Authored by navdeepkk on Nov 30 2022, 8:50 AM.

Details

Summary

Add support for loading, computing, and storing gpu.subgroup WMMA ops
in transpose mode as well. Update the GPU to NVVM lowerings to support
transpose mode and update integration tests as well.

Diff Detail

Event Timeline

navdeepkk created this revision.Nov 30 2022, 8:50 AM
navdeepkk requested review of this revision.Nov 30 2022, 8:50 AM
navdeepkk updated this revision to Diff 478995.Nov 30 2022, 9:45 AM

Clang-format

ThomasRaoux added inline comments.
mlir/include/mlir/Dialect/GPU/IR/GPUOps.td
1162

please add some doc (or move it from below)

1182–1188

Do you understand why the compute operation has to know that? The transposition should happen during the load, I don't understand why we need to know this at that point. It looks like in your test you don't set it and it works fine.
Maybe @christopherbate would know?

1231–1232

This doc seems to be at the wrong spot?

mlir/test/Conversion/GPUToNVVM/wmma-ops-to-nvvm.mlir
13

we should also test the non transposed case. Is it somewhere?

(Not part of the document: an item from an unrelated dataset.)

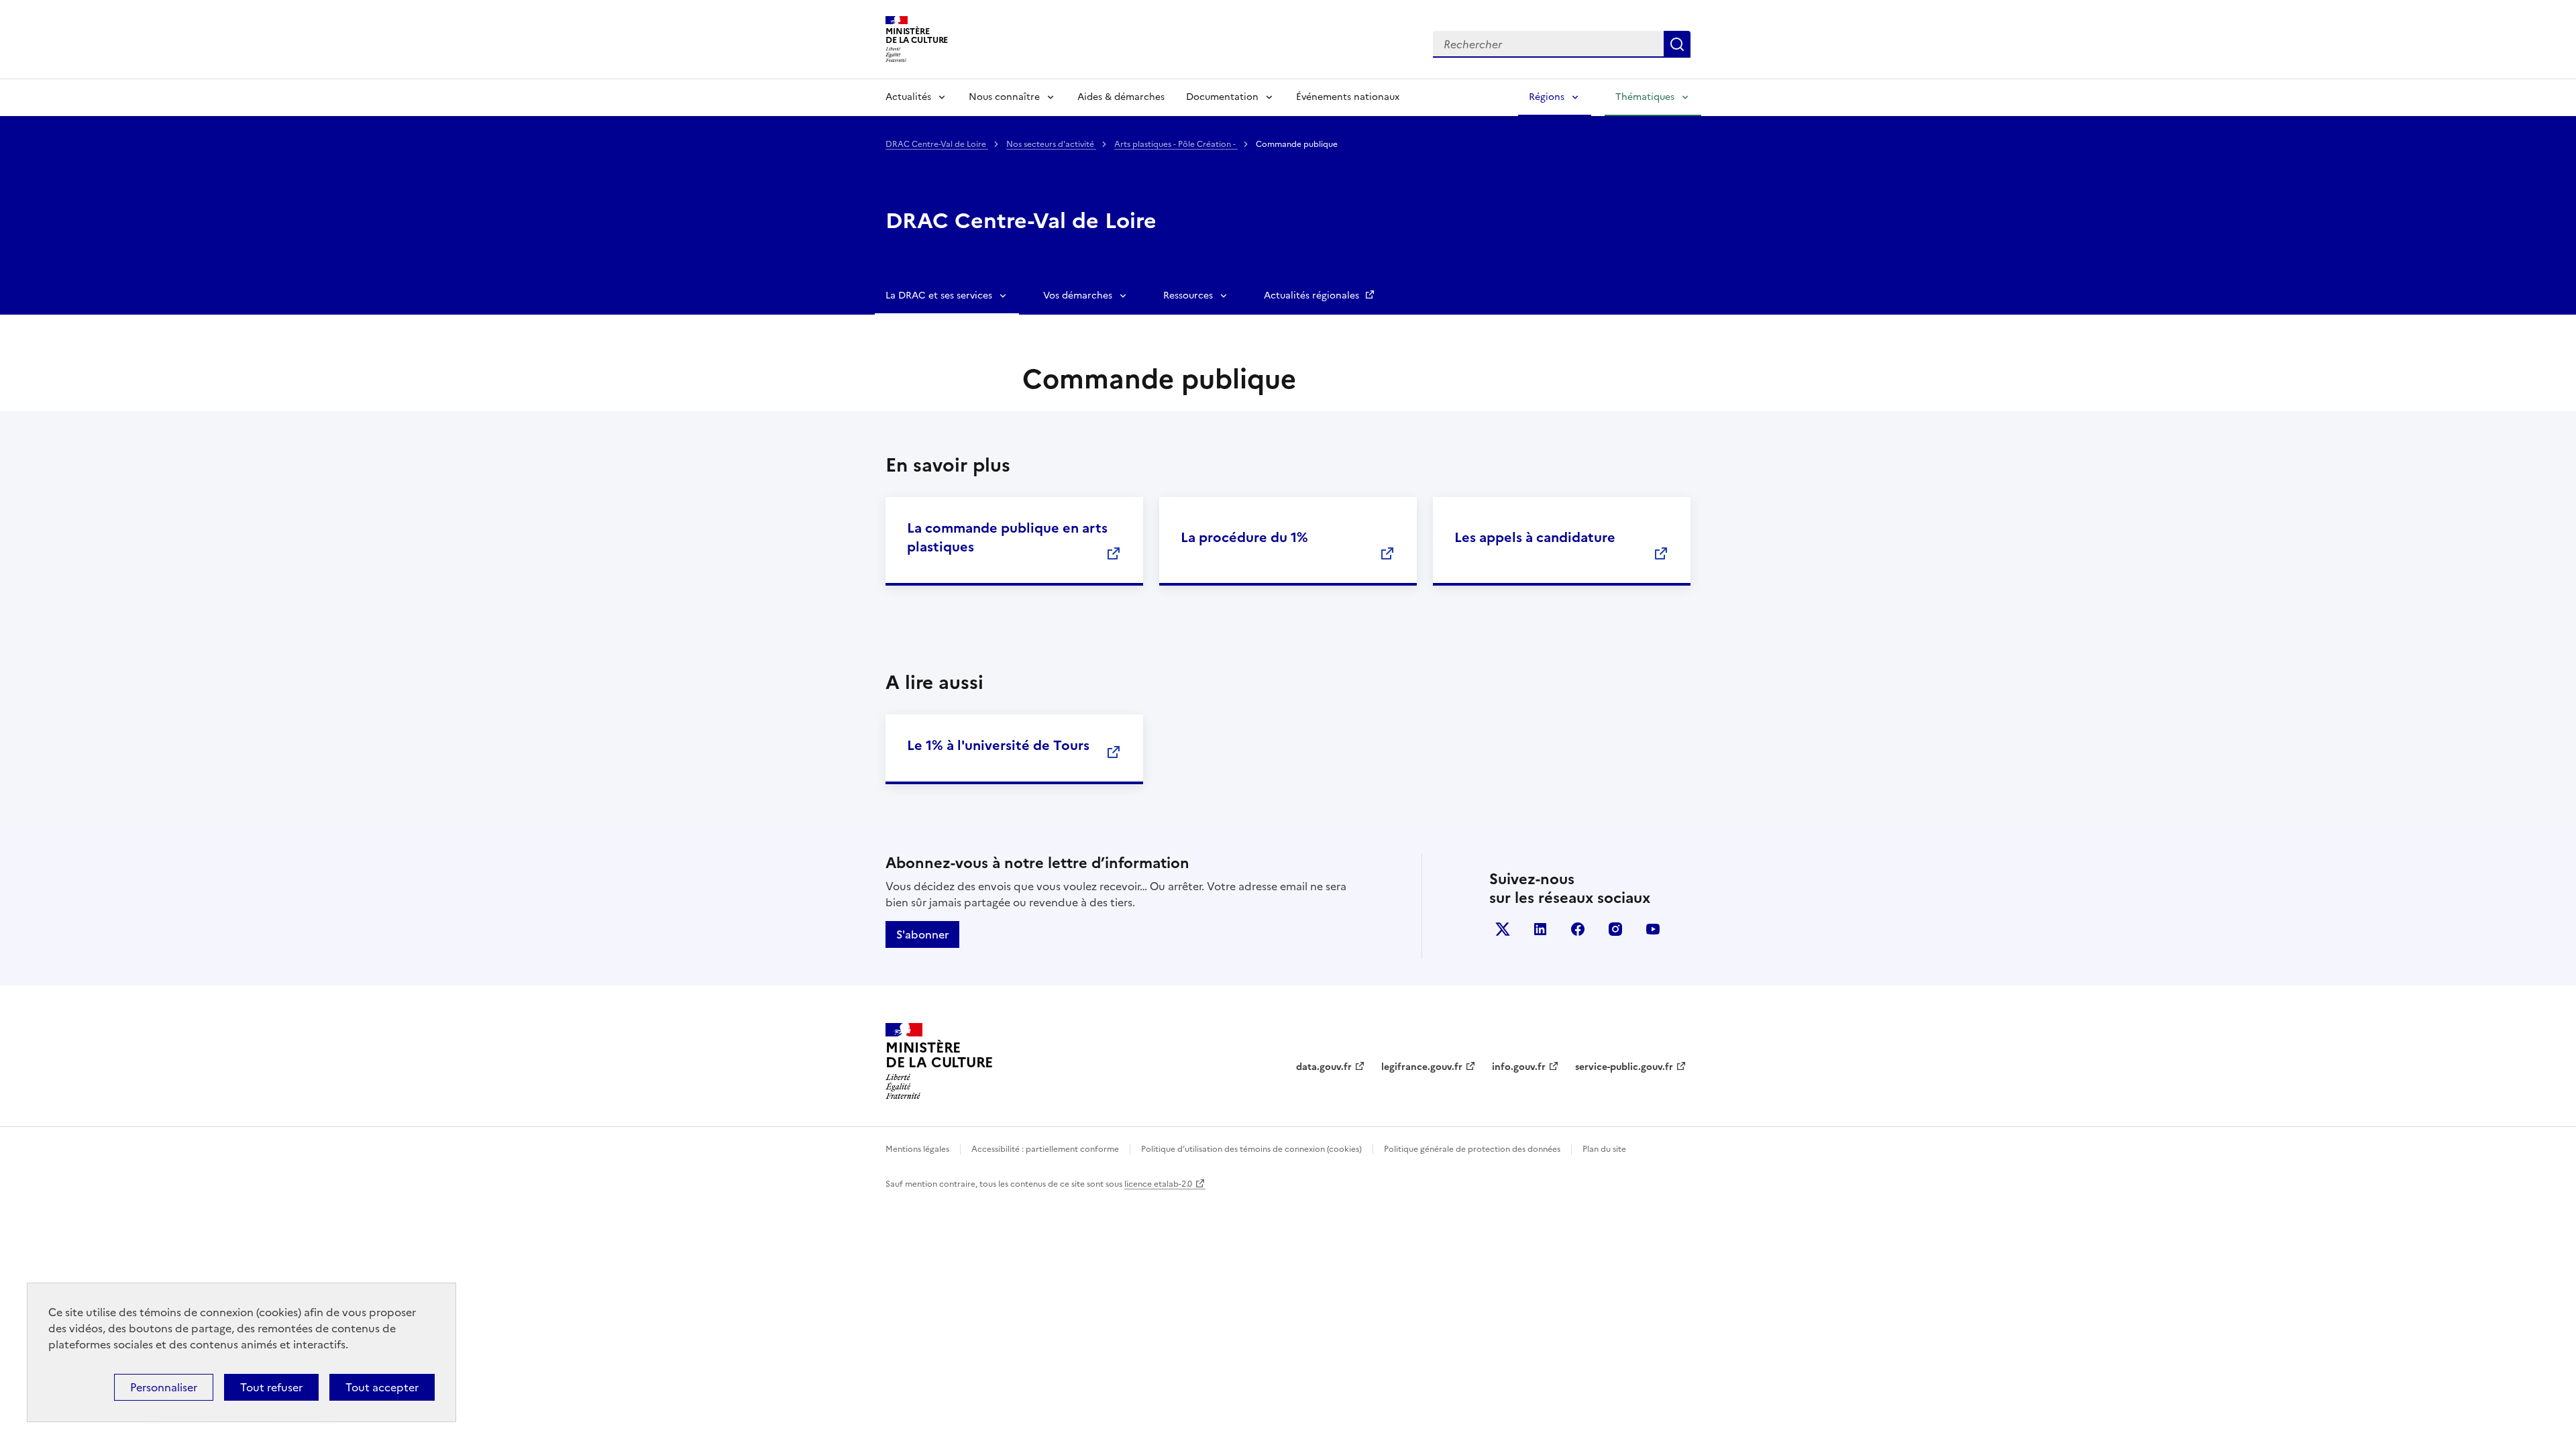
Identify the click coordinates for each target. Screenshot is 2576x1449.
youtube (1653, 929)
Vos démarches (1077, 295)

ThomasRaoux requested changes to this revision.Nov 30 2022, 10:28 AM
ThomasRaoux added inline comments.
mlir/lib/Conversion/GPUToNVVM/WmmaOpsToNvvm.cpp
156

Please also change the lowering to SPIRV to avoid miscompile (it's fine to fail the lowering pattern but ignoring the new field is wrong)

This revision now requires changes to proceed.Nov 30 2022, 10:28 AM
bondhugula added inline comments.Nov 30 2022, 5:43 PM
mlir/include/mlir/Dialect/GPU/IR/GPUOps.td
1182–1188

I didn't understand this question. Please see the NVVM lowering below. Why would the LLVM/NVVM builder take aLayout and bLayout in that case?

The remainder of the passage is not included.